When you give someone access to a workspace, they automatically get access to everything inside it — languages, categories, and articles. This automatic flow of permissions is called inheritance, and it helps you avoid assigning access manually at every level.
However, if you want to restrict access to a specific section, you can use Block inheritance. Once enabled, the automatic access from the parent level stops at that point, and only the users or readers you manually add will be able to view that content. This works like locking a room inside a building — even if someone can enter the building, they still need a separate key to access that particular room.
When to use Block inheritance
Use Block inheritance when a specific section of your content needs tighter or different access than the rest.
Common situations:
- An internal category (like "Security Runbooks") lives inside a workspace the whole team can access, but only the security team should see it.

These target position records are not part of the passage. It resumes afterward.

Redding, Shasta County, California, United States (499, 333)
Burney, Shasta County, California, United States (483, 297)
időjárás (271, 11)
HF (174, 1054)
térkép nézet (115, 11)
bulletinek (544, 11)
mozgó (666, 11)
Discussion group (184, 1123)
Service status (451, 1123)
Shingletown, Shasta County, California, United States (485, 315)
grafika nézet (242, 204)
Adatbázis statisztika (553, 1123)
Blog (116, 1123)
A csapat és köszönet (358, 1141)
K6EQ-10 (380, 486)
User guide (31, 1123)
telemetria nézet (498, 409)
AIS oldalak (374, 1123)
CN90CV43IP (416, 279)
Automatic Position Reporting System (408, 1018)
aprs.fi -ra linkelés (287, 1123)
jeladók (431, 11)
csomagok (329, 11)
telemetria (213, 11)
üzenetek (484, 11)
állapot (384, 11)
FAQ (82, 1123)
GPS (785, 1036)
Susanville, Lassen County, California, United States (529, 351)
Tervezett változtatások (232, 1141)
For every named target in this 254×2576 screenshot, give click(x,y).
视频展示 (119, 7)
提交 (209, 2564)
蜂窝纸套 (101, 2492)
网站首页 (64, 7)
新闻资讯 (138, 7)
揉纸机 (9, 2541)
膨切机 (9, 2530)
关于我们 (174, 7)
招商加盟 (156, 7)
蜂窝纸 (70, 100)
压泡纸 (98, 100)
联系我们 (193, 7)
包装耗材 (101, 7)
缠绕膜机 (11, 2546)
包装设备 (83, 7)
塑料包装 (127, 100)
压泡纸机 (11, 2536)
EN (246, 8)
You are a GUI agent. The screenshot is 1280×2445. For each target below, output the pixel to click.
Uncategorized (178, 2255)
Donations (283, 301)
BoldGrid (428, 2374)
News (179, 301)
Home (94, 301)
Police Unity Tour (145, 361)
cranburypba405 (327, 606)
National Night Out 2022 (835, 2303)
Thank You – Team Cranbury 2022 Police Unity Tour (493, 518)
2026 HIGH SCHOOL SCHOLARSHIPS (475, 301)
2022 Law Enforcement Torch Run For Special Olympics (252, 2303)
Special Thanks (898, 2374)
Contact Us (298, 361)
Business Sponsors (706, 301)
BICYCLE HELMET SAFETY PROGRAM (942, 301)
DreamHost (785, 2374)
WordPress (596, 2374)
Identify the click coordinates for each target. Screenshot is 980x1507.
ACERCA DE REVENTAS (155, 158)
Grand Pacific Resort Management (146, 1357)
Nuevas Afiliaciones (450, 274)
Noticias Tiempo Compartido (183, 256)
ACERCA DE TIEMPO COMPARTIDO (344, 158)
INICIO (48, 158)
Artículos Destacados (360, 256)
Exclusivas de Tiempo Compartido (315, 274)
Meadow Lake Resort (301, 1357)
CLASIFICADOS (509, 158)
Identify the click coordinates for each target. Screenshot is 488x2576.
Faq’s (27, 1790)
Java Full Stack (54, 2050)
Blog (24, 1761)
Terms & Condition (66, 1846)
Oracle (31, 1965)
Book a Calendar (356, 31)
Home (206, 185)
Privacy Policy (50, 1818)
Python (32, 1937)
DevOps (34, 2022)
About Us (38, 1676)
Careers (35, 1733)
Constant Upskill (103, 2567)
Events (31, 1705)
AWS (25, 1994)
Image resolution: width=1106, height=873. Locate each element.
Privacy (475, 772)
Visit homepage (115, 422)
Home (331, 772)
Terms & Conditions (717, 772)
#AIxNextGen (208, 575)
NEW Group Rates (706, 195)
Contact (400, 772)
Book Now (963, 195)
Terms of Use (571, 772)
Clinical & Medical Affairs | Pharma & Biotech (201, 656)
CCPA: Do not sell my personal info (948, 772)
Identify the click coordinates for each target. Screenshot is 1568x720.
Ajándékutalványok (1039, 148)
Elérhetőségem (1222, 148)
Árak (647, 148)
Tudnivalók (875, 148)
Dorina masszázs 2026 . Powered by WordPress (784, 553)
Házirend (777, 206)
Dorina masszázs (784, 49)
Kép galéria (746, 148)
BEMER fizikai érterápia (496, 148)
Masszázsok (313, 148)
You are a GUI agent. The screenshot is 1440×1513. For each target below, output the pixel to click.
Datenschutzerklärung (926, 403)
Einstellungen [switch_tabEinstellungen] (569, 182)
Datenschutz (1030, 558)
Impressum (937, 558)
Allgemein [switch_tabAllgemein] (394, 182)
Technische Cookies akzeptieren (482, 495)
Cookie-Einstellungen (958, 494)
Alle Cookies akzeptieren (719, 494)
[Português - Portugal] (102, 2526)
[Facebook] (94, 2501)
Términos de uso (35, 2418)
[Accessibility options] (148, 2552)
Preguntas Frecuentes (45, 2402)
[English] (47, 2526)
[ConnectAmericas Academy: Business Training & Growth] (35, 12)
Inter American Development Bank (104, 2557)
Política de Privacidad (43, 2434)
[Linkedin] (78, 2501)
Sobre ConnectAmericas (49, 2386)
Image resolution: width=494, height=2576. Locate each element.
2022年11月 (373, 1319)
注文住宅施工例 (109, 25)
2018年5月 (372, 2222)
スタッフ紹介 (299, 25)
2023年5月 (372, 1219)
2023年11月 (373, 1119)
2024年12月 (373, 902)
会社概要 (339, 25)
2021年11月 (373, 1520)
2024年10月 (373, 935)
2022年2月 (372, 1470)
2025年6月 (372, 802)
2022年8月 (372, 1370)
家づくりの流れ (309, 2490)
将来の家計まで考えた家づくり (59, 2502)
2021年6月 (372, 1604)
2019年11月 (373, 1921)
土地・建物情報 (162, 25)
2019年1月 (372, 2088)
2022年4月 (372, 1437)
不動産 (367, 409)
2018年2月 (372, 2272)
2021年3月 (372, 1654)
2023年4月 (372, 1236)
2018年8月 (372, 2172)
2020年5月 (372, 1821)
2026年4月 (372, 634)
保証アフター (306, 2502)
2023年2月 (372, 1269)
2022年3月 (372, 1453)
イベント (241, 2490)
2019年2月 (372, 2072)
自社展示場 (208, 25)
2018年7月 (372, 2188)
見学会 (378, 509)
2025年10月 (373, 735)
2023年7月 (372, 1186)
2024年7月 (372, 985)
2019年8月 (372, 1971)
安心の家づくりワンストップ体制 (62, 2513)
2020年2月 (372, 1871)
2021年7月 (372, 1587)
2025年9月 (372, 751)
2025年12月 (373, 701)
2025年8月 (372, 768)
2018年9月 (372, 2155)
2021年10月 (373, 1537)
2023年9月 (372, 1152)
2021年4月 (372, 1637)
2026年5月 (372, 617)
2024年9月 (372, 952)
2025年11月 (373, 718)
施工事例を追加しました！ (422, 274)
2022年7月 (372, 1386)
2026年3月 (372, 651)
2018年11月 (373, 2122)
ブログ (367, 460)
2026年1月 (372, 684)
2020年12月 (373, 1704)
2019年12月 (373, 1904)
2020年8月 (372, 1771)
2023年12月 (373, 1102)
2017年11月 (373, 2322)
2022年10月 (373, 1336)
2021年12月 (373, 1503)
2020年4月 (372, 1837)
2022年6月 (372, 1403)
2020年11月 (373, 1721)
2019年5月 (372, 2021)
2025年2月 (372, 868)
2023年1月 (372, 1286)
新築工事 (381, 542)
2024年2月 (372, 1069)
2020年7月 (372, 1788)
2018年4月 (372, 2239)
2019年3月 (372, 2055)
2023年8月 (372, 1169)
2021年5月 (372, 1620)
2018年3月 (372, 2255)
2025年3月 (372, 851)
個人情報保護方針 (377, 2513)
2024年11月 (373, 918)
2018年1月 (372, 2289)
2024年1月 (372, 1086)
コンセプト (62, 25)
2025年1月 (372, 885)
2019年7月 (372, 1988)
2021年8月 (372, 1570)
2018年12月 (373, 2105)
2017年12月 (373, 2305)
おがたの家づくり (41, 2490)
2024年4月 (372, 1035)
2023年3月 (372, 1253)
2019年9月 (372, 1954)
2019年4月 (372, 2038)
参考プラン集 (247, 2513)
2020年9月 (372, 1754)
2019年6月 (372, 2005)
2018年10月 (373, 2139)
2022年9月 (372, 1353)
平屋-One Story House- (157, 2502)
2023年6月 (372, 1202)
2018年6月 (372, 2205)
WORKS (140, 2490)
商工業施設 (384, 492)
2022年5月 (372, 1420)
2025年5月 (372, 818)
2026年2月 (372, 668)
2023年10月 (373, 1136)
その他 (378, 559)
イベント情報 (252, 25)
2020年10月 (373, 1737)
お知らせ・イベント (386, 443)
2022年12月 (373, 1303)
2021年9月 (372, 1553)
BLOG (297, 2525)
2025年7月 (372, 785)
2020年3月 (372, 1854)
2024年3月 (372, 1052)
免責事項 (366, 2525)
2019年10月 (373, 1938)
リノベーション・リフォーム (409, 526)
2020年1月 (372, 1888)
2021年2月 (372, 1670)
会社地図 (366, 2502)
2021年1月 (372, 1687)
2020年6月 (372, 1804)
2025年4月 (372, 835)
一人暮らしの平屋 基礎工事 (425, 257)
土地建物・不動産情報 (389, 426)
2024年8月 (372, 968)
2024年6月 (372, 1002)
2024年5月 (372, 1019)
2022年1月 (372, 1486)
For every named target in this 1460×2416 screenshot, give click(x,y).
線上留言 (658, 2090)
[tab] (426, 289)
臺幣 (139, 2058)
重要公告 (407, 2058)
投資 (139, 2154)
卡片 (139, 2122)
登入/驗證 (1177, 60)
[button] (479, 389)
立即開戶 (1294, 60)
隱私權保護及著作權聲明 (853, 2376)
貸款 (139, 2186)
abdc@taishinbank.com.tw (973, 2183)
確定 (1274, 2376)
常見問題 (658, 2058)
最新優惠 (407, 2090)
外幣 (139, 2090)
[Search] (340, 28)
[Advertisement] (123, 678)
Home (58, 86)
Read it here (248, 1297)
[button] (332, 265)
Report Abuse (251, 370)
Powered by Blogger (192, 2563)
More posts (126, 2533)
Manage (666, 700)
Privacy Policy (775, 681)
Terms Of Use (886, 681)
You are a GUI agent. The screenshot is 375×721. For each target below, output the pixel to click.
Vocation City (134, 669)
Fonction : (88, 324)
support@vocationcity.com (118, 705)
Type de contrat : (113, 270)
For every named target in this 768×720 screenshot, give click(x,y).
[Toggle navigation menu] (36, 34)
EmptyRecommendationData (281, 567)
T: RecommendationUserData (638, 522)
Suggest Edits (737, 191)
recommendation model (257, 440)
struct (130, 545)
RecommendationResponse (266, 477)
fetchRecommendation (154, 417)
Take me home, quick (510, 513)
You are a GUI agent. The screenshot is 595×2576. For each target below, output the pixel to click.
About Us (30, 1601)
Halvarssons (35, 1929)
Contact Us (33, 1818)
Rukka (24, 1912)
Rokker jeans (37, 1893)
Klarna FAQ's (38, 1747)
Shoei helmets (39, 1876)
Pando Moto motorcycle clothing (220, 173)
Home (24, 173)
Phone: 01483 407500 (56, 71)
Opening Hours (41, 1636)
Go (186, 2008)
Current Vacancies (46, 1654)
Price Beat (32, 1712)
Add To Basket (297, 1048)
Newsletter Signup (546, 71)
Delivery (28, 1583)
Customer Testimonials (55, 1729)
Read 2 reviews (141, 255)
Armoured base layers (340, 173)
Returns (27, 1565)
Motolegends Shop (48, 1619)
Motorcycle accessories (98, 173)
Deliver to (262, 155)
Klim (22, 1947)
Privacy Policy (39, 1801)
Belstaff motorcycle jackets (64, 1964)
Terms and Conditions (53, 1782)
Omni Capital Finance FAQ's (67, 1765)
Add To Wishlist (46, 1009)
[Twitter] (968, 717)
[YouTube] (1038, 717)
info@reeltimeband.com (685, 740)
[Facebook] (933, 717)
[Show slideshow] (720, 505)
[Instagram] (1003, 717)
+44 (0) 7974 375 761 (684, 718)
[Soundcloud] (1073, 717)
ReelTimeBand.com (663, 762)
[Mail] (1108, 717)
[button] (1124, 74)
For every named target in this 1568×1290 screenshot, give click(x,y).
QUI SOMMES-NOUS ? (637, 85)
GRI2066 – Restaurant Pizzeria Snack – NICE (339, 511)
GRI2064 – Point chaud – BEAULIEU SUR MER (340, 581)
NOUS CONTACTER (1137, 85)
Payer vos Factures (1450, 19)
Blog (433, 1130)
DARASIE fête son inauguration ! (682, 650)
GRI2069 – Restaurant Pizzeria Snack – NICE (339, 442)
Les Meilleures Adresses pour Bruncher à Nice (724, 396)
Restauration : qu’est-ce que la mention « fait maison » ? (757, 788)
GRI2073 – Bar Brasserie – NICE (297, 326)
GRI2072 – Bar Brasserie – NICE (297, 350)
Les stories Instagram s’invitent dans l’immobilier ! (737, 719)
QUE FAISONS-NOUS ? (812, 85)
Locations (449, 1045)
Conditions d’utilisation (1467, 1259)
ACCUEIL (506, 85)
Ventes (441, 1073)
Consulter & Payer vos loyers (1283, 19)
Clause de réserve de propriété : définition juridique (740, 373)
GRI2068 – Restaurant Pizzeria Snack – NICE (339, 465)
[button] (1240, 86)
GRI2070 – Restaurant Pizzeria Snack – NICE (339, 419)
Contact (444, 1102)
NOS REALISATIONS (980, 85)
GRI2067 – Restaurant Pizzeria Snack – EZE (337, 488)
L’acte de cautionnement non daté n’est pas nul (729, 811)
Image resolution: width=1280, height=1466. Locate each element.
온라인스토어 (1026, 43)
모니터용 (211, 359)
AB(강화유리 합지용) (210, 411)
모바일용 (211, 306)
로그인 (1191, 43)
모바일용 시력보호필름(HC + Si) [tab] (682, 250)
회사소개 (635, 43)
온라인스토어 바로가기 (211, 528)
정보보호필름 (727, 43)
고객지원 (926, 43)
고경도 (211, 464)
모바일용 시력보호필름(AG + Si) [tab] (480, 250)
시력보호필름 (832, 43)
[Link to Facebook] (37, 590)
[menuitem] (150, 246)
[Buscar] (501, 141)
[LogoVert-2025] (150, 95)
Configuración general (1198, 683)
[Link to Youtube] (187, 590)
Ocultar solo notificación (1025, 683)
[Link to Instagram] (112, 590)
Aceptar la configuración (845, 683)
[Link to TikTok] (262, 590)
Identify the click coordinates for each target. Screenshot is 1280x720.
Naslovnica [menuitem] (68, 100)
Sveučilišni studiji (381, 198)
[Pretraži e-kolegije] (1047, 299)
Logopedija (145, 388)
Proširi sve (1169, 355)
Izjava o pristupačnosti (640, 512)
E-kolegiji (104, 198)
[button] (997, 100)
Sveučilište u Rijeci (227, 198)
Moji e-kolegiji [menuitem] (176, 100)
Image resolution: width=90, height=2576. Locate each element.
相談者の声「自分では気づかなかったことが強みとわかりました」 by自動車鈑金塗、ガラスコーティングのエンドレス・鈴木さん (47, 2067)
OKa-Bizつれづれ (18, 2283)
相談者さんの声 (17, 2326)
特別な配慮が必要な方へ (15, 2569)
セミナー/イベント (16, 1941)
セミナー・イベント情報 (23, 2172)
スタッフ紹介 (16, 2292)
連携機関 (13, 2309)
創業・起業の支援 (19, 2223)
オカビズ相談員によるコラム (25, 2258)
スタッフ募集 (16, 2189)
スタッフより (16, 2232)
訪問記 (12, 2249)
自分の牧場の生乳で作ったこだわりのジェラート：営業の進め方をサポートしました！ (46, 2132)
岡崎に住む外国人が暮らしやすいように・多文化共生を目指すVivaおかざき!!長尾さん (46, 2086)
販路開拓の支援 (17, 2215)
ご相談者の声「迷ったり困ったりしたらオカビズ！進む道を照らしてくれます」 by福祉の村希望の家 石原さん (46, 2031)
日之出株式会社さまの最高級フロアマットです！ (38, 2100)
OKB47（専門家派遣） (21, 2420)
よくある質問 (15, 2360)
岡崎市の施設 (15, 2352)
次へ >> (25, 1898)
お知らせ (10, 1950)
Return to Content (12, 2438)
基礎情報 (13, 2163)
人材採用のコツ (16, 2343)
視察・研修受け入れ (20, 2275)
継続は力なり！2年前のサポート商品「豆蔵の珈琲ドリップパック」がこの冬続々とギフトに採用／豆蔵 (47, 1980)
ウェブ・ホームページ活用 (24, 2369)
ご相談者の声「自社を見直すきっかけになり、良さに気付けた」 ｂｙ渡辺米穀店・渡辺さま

- A section visible to readers is confidential to one customer group, even though the parent category is open to all readers.
- You want to clean up accumulated permissions and start fresh with a specific list.
If none of these apply, leave inheritance on. Blocking it adds complexity and makes permissions harder to manage over time.
How Block inheritance works
Blocking inheritance works top-down. When you block at a higher level, everything below it is blocked too. The full chain in Document360 is:
Project → Workspace → Language → Category → Subcategory / Article
A block placed at any level cascades to every level below it.
| If you block at... | This also gets blocked |
|---|---|
| Workspace | All languages, categories, and articles inside it |
| Language | All categories and articles inside that language |
| Category | All subcategories and articles inside it |
| Article | Only that article |
Example: If you block inheritance at the Workspace level, no inherited user or reader can access any language, category, or article inside that workspace unless you explicitly add them back.
NOTE
This is important to understand before you turn on the toggle, because the effect is immediate and broad.
Block inheritance works separately for Users and Readers
Blocking inheritance for your users has no effect on your readers. Blocking it for your readers has no effect on your users. They are fully independent — changing one never changes the other.
- Blocking for Users (Portal access): Controls who on your team can access and manage content in the portal. When you block, only the users you manually add retain access.
- Blocking for Readers (Knowledge base site): Controls who can read your published knowledge base. When you block, only the readers or reader groups you explicitly add will see that content on the site.
Articles in this section
| Article | Description |
|---|---|
| Block user and user group access inheritance | Block and allow inheritance for users and user groups at workspace/language and category/article level |
| Block reader and reader group access inheritance | Block and allow inheritance for readers and reader groups at workspace/language and category/article level |
FAQ
What happens to inherited users when I block?
All users who previously had inherited access will immediately lose access to that content and everything under it. They will no longer see it in the portal or on the site unless you add them explicitly.
If you later add new users at the parent level, they also will not automatically get access to the blocked section. You must add them explicitly.
Is the user performing the action automatically selected when blocking inheritance?
Yes, the user performing the action will be automatically selected and cannot be removed.
Can I still add new users after blocking inheritance?
Yes. Blocking inheritance only removes inherited access. You can manually add any user, user group, reader, or reader group at any time after blocking.
Does blocking at one level affect content above it?
No. Blocking only affects the selected level and everything below it. Content at the same level or above is not affected.